He had been staring at a print on the coffee house wall: a Thomas Kincaid inn, mullioned windows, pink and white flowers lining the walk, and an aproned woman smiling beatifically from the open doorway. “Welcome to Antoinette’s,” the plaque at the bottom said.

“Sure,” he said, and drained the last of the long-cold coffee from the bottom of the paper cup, hoping maybe she would offer a free refill, but without much hope. She hadn’t even charged him for the original fill.

He realized belatedly that she had called him by name. Did he know her? He glanced over to where she was busy filling a paper bag with rolls from the shelves. She looked familiar—but he was too hungry, and too tired. His memory had gone to sleep while he struggled to keep body awake.

“Here.” She came from behind the counter and set the paper bag on the table in front of him. “It’s the old rolls, they’ll just throw them out when they open after Christmas. There’s no point in their going to waste. And a panino someone forgot to pick up.”

“Do I know you?” he asked.

“Well, you’ve been sitting here long enough, we could be old friends.” She smiled. “It’s Karen. Karen Delvecchio.”

Which rang no bells in his benumbed mind. “Thanks,” he said, setting the bag on his lap, as if she might change her mind and try to take it back.

She saw him glance again at the print of Antoinette’s. “Maybe you should be looking at that one instead,” she said, indicating the print that hung near the register. He knew which one she meant. There was a birdhouse, in an intense blue, and in the foreground, a large brown bird, holding a glass bottle in his feet, and inside the bottle, what appeared to be a note. There were other bottles, too, floating in a stream at the bottom of the picture. “Heavenly Messages,” it was titled.

“I don’t get that one,” he said, getting up and slipping into the light windbreaker, and donning the thick blue parka over that. The temperature outside had been hovering at about twenty degrees earlier; by now, it was probably more like zero. “I don’t know what it means.”

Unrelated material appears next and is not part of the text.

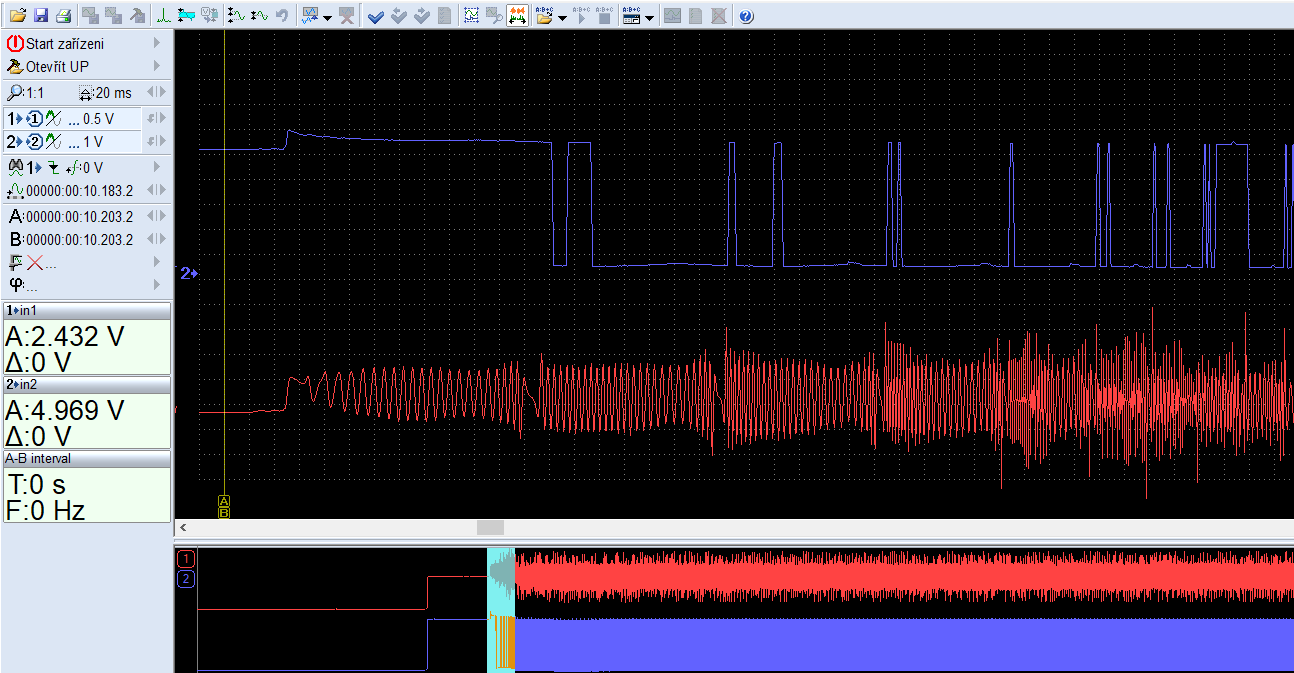Click Start zařízeni to start the device
Viewport: 1294px width, 673px height.
click(64, 43)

“Maybe that’s what it means,” she said. “Maybe Heavenly messages aren’t supposed to be writ large, so we can take them in at a casual glance. Maybe we’re supposed to have to work on them.”

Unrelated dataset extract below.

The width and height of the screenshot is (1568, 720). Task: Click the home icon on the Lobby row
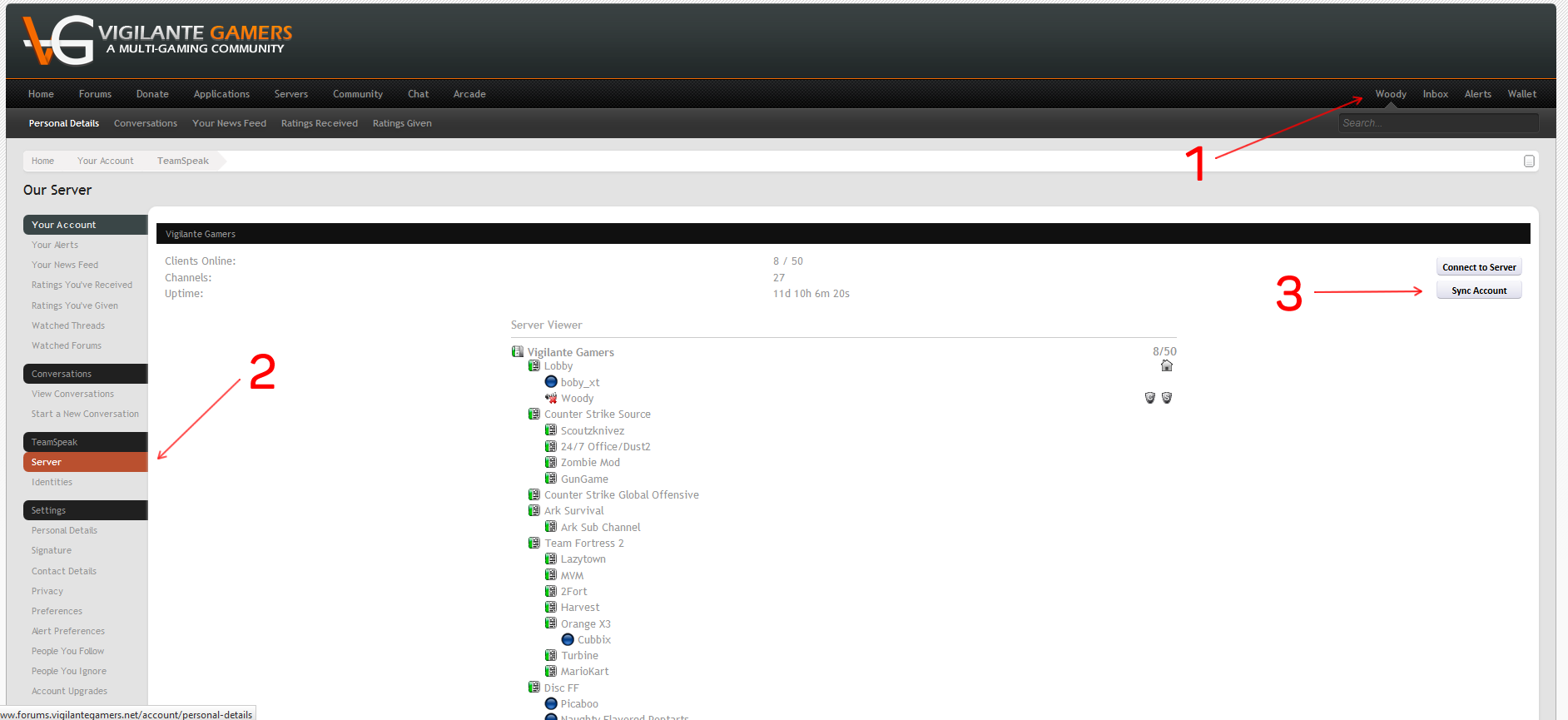tap(1166, 366)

He shrugged. “Maybe. I like Antoinette’s better, though. A cozy little restaurant. Warm food, a fire burning. Nothing to puzzle over.” He started toward the front door.

“Wait, here,” she said. She dipped her hand into the tip jar on the counter and pulled out a handful of bills, and thrust them at him.

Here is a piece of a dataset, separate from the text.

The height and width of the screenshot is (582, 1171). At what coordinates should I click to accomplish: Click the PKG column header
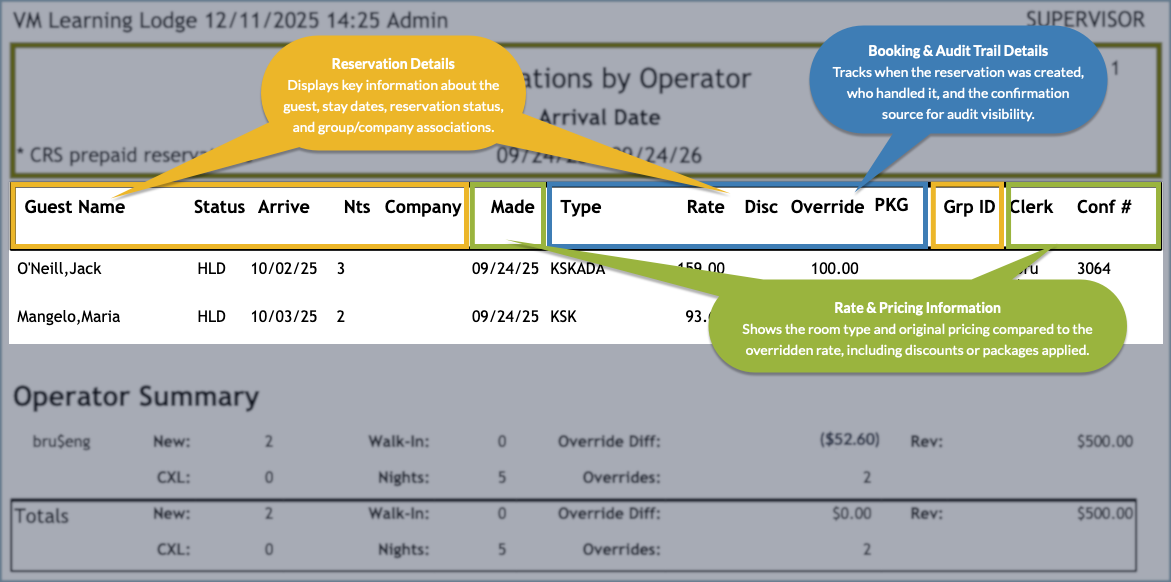click(x=891, y=205)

“What’s this?” he asked, staring stupidly at the money.

She gave him a pale smile. “Maybe it’s one of Heaven’s messages,” she said. “Merry Christmas.”

He knew he ought to say the same back to her, but the words wouldn’t come. Merry Christmas? Nothing merry about it, that he could see.

“Goodnight,” he said instead, and went out. He heard her lock the door after him, eager to go home, to spend the rest of Christmas Eve with her family. He couldn’t blame her. It wasn’t her fault he didn’t have a home to go to, or a family to share it with. The sign said they closed at eight o’clock tonight, and it was after ten now. She had stayed late as it was, to let him nurse that free coffee, and put off the inevitable. He knew that he ought to be grateful, but the gratitude was sour in his mouth.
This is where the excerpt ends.